7/10
A great novel reduced to shambles
8 March 2017
Based on Talbot Mundy's best and most famous novel, which unfortunately I was an expert on, this film was a total disappointment, in spite of its great assets of mainly stupendous mountain scenery and Bernard Herrmann's music. But the mountain scenery was nothing at all about the famous Khyber pass but all shot in California, and above all, the splendid story of Talbot Mundy's secret agent thriller of jihadism and the cutting of heads even 160 years ago by taliban rebels and with a dancing queen of beauty at the centre of intrigue, also involving some archaeology and reminiscenses of Alexander the Great's famous visit to Afghanistan, was reduced to a cheap and petty pulp fiction of the commonest of Hollywood clichés.
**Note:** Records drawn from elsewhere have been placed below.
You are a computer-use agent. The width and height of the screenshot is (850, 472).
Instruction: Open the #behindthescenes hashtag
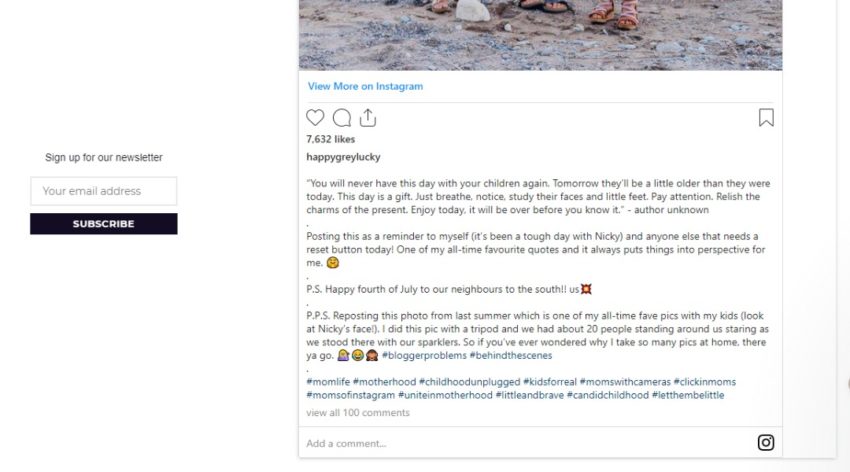pos(512,355)
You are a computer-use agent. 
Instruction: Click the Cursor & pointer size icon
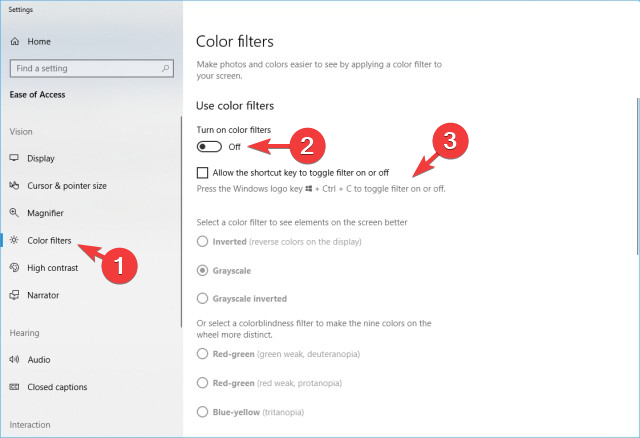(x=14, y=186)
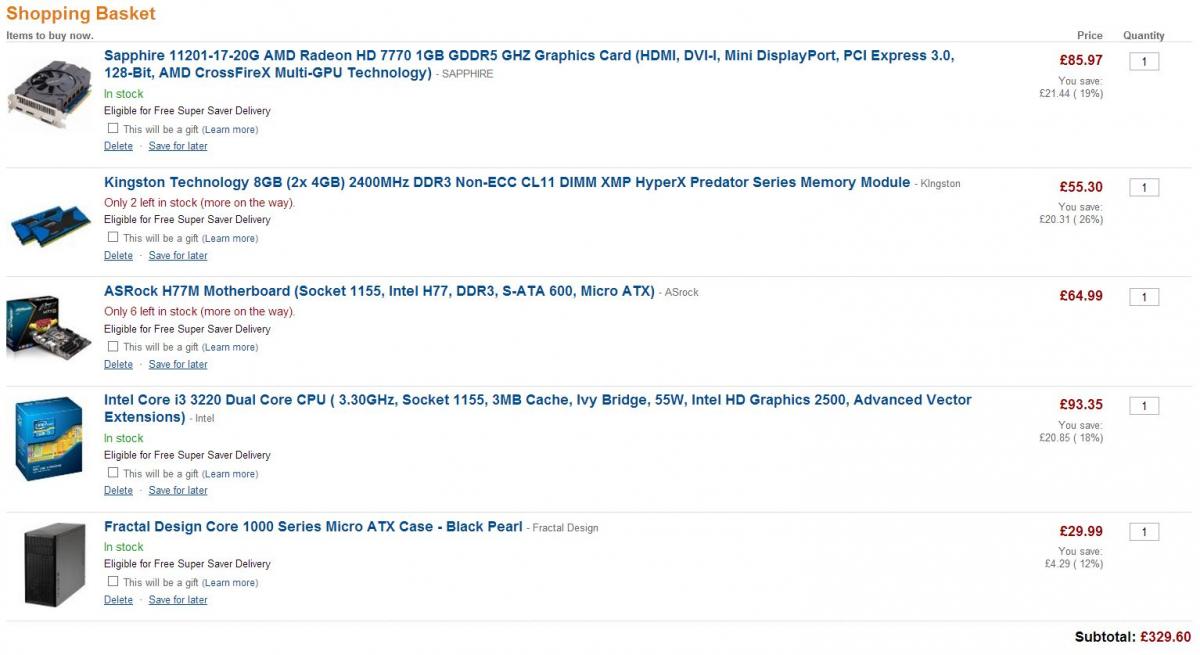Select the quantity box for the ASRock motherboard
This screenshot has height=655, width=1200.
[1144, 297]
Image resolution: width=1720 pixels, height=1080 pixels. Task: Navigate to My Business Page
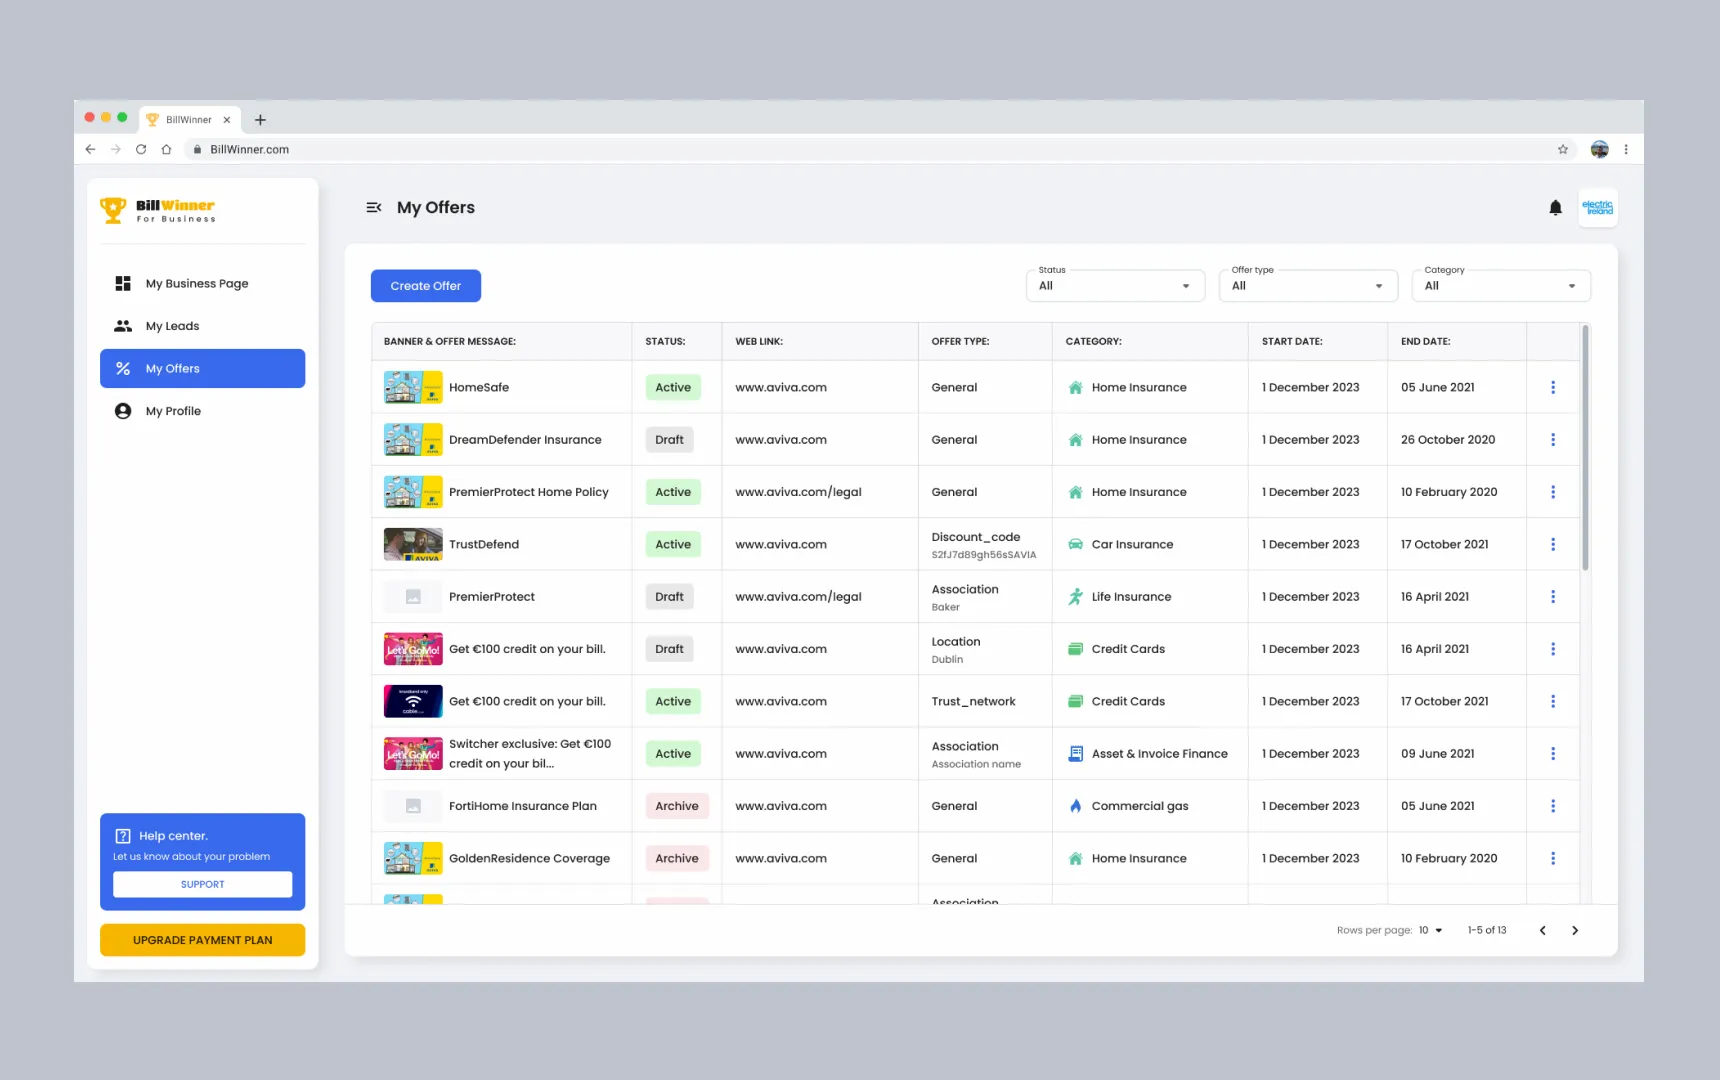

The acting is not very good either. The only one making a strong impression by his stage presence and acting is Guy Rolfe as the villain, the rebel king, while supporting parts, such as John Justin and Michael Rennie, also make a good job, while Terry Moore is a complete disaster. However could Tyrone Power fall in love with such a nuisance of a bobby-soxer? It's as far from credible as anything could be. Tyrone Power is himself, and that's enough for him - with such a face he never even needed to act.

A great pity for a great story to be so poorly handled and reduced to mere superficial entertainment. Talbot Mundy was a theosophist and mystic who wrote many books, and this one could have been made into as great a Kipling epic as "The Man who Wanted to be King".